[PROVIDED RECORDS Boundary: Start]
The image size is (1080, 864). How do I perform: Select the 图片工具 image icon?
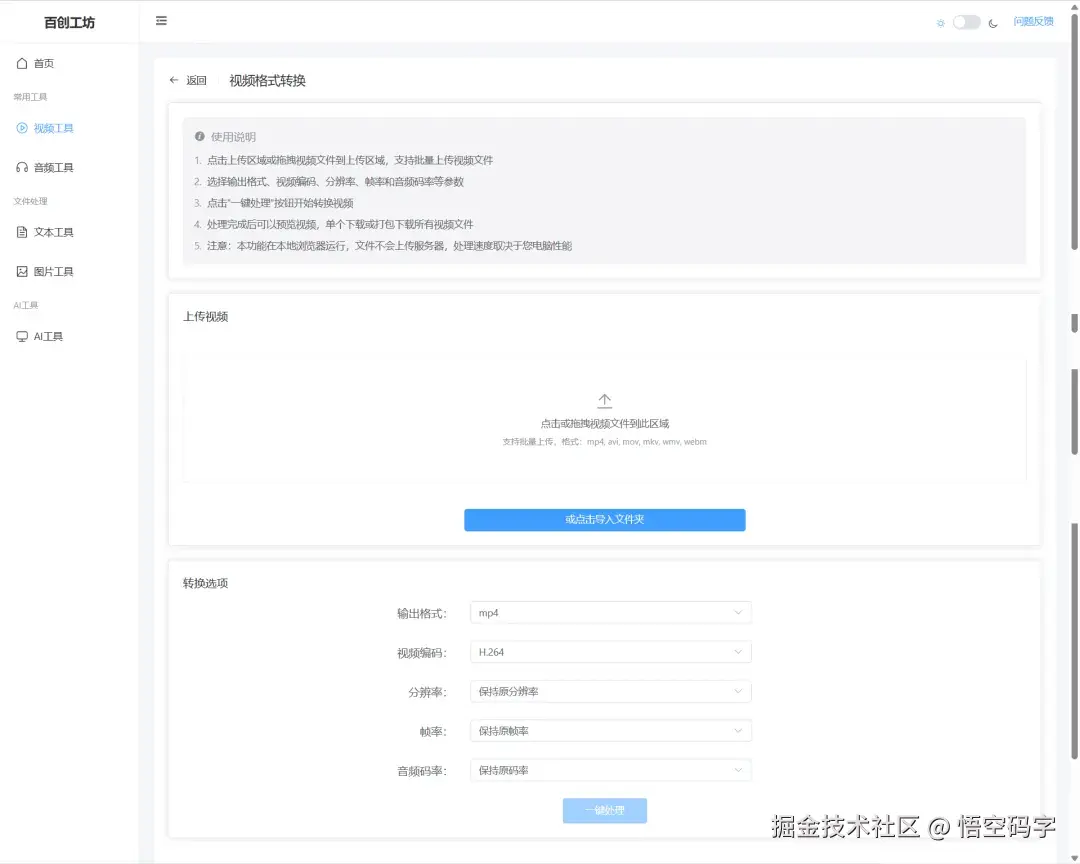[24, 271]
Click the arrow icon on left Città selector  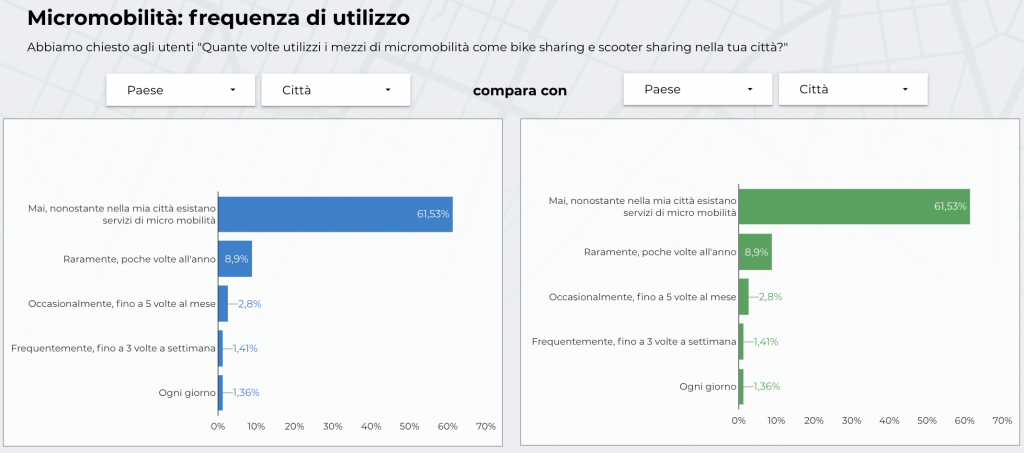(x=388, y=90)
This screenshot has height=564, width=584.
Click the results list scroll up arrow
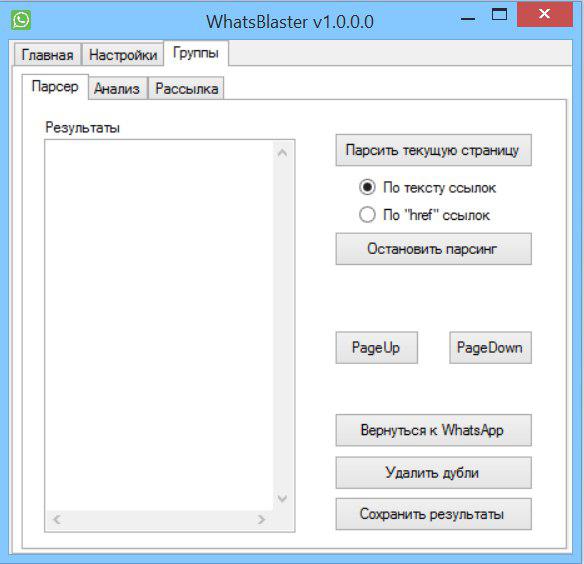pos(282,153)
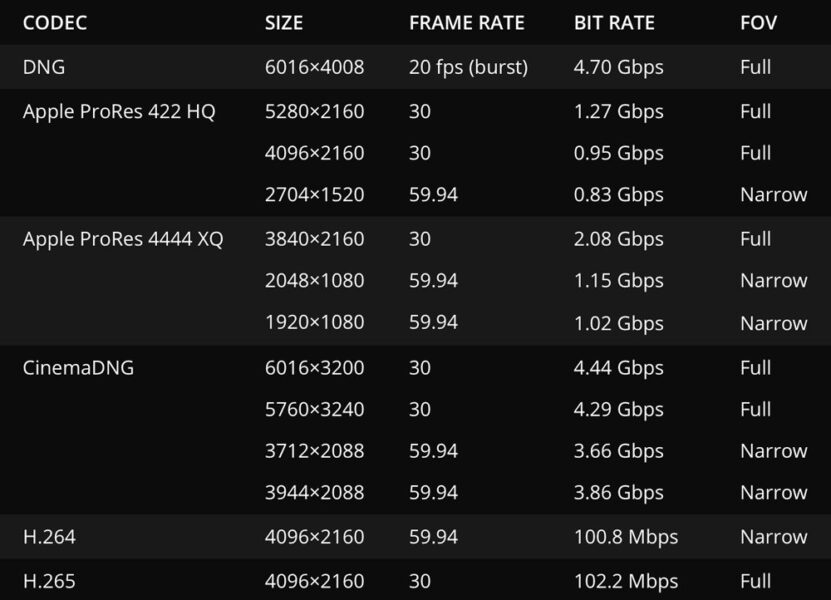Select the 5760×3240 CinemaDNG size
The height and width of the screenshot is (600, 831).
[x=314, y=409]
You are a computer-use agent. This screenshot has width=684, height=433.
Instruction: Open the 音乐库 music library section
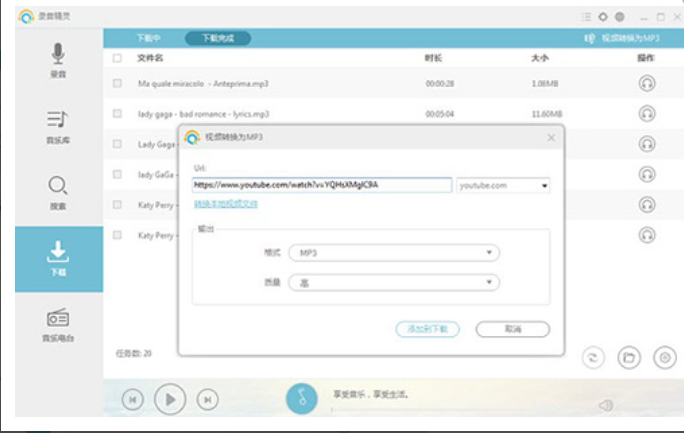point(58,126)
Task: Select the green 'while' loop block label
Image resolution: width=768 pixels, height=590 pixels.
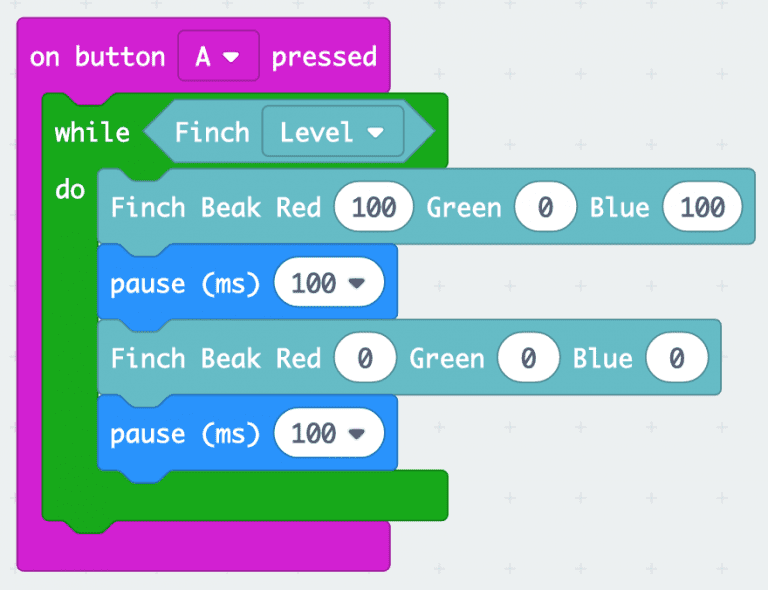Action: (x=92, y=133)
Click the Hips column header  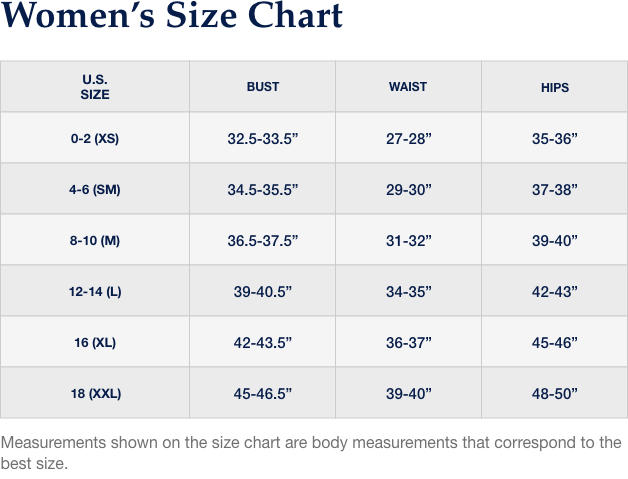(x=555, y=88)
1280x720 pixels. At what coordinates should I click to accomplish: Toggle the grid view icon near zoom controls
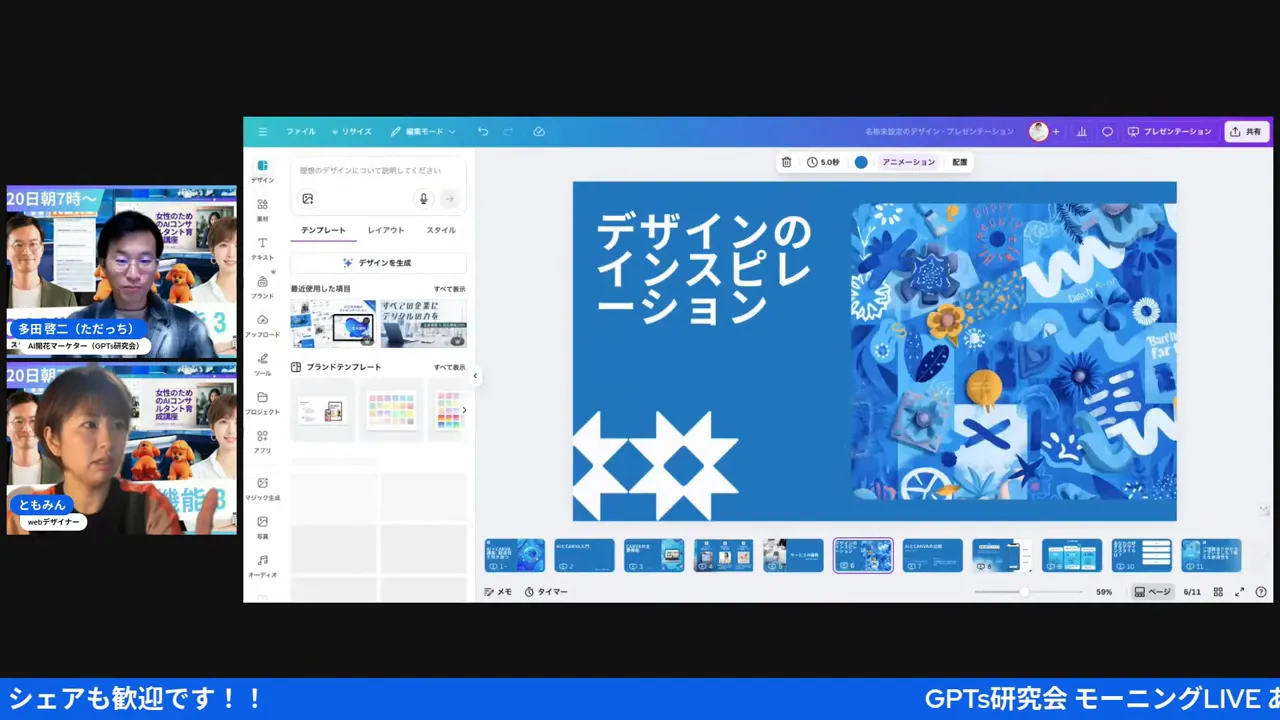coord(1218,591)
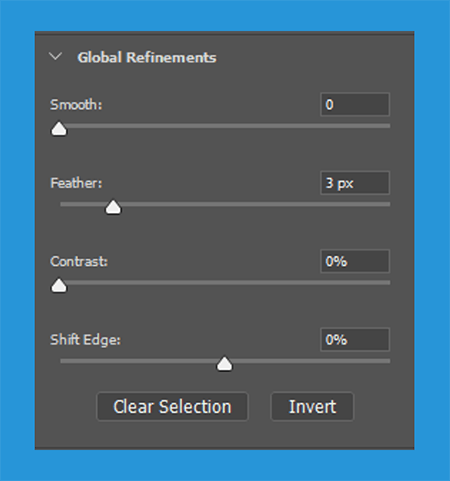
[PROVIDED RECORDS Boundary: End]
*EXERCISE BRIEF*: The answer must consist of every line in the records above that contains the word "This".

*RESULT BELOW*:
This screenshot has height=564, width=584.
You are a computer-use agent. This screenshot has width=684, height=433.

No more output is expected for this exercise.